Bouteille, Abraham Poincheval, parc de la Révolution.

Bouteille, Abraham Poincheval, parc de la Révolution. © Jérome Boyer

C'est le contexte qui intéresse les artistes, qui les inspire, et rend leur message si fort. En Camargue, entre la nature d'un côté et les usines de Fos, de l'autre, le contraste est saisissant, l'inspiration puissante. La dynamique de ce paysage est fertile pour les créateurs. « La contrainte est intéressante », souligne Françoise Léger, directrice artistique du Citron jaune1. « Les artistes ont pour vocation d'explorer les limites. Et la nature, ce sont des limites : la sécheresse, la chaleur, la violence des éléments. » Elle raconte par exemple le projet d'une troupe de se faire dévorer par les moustiques. « Pour qu'une proposition artistique soit forte, il faut que le contexte soit fort. C'est ce qui crée l'émotion. »

C'est particulièrement vrai pour l'art contemporain, prompt à utiliser les matériaux trouvés sur place. Françoise Léger raconte par exemple une anamorphose réalisée en branches de tamaris : on ne voit rien, tant qu'on n'est pas à l'endroit précis où l'oeuvre se révèle dans le paysage. De même pour cet artiste qui utilise les sons captés aux alentours et qui les mixe en direct pour proposer une nouvelle lecture du paysage sonore. Comme si tout était déjà là, mais qu'il fallait un professionnel pour le rendre lisible.

À écouter Françoise Léger, il y a quelque chose de l'ordre de la révélation dans le processus de création. « L'artiste met le spectateur en condition de voir. »  De voir quoi ? Une vérité forte. Par exemple, la profondeur du lien entre l'Homme et sa planète, que l'Homme fait partie d'un tout. Par exemple que nous sommes des mammifères. Par exemple que nous sommes dépendants de l'eau. On répondra : mais nous le savons déjà ! Les scientifiques nous l'ont dit ! Bien sûr, en ressentir la vérité est tout à fait différent. « J'ai souvent fait des visites naturalistes. Les explications, ça casse le lien émotionnel avec l'espace. À l'inverse, s'il n'y a pas d'explication, on passe à côté de la compréhension. L'intervention artistique, en complément d'une information qui peut être scientifique, favorise le lien émotionnel. Elle donne l'échelle humaine dans un paysage gigantesque. » Pourrait-on dire que l'expérience artistique a les mêmes vertus que l'expérimentation personnelle ? On comprend tellement mieux les choses quand on les a touchées, fabriquées, désossées...

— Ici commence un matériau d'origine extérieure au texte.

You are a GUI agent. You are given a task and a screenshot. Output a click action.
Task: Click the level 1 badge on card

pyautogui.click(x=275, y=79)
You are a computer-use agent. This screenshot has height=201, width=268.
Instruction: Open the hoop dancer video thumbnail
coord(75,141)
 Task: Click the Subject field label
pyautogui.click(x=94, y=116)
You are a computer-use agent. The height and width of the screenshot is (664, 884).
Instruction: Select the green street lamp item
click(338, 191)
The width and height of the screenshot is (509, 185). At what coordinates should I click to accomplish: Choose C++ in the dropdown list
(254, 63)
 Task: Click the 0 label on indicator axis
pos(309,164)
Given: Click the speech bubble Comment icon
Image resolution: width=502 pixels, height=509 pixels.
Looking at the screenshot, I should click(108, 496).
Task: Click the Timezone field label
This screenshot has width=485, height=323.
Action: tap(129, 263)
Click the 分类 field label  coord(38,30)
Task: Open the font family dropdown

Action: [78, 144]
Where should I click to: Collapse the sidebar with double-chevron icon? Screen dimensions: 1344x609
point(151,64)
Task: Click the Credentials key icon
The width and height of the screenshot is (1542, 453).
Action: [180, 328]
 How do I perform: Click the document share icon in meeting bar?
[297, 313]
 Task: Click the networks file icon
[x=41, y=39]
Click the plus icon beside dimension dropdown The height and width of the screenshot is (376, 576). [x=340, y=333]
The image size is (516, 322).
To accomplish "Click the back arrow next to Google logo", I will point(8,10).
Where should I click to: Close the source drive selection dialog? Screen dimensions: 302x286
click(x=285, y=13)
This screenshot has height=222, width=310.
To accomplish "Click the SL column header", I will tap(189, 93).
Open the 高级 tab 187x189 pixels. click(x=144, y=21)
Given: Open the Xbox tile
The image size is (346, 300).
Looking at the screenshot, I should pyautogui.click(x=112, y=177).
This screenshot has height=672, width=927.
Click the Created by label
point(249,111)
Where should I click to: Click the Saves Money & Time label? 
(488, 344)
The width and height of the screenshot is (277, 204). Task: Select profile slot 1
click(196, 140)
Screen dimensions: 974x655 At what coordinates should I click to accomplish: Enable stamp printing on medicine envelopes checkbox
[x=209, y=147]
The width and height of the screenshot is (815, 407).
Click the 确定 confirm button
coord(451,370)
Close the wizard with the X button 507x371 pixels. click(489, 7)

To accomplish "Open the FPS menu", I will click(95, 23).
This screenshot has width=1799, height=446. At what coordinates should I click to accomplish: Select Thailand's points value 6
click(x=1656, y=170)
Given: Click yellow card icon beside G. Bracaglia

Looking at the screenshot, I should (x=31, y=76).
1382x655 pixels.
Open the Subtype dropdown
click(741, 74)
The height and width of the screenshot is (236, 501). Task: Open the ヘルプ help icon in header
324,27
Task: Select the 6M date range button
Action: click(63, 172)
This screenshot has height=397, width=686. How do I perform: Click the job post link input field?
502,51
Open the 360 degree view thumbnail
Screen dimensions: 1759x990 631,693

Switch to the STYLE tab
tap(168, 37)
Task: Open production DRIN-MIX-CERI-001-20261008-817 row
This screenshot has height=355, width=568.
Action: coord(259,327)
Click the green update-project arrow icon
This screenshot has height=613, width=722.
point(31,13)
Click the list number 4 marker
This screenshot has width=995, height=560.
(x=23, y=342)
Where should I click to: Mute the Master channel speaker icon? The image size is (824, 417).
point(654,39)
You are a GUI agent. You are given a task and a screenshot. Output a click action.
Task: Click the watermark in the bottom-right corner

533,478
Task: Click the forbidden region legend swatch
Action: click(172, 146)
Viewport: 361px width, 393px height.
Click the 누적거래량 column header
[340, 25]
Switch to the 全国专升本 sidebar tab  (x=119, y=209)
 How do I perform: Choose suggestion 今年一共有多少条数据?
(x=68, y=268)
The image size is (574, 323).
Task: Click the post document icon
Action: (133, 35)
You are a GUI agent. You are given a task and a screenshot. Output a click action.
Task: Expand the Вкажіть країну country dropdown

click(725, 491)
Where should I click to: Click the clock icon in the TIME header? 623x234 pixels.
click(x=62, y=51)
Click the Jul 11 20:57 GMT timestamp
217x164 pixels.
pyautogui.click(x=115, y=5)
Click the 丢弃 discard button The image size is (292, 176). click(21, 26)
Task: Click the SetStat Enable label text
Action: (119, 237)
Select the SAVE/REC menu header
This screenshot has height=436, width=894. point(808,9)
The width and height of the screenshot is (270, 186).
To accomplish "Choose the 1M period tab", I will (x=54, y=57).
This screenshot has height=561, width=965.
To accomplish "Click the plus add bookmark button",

Les messages sont des prises de conscience. Les images artistiques sont en effet puissantes. Qui ne serait pas marqué par l'apparition sur un fleuve, d'une bouteille géante de 6 mètres, habitée par un homme ? Cet artiste remonte le Rhône par étape et vit dans sa bouteille par sessions de 10 jours. Il sera bientôt rendu à Lausanne. Sur son passage, il a partagé des moments de création avec les riverains, des ateliers d'écriture, des échanges entre habitants, des réflexions sur les notions d'amont et d'aval.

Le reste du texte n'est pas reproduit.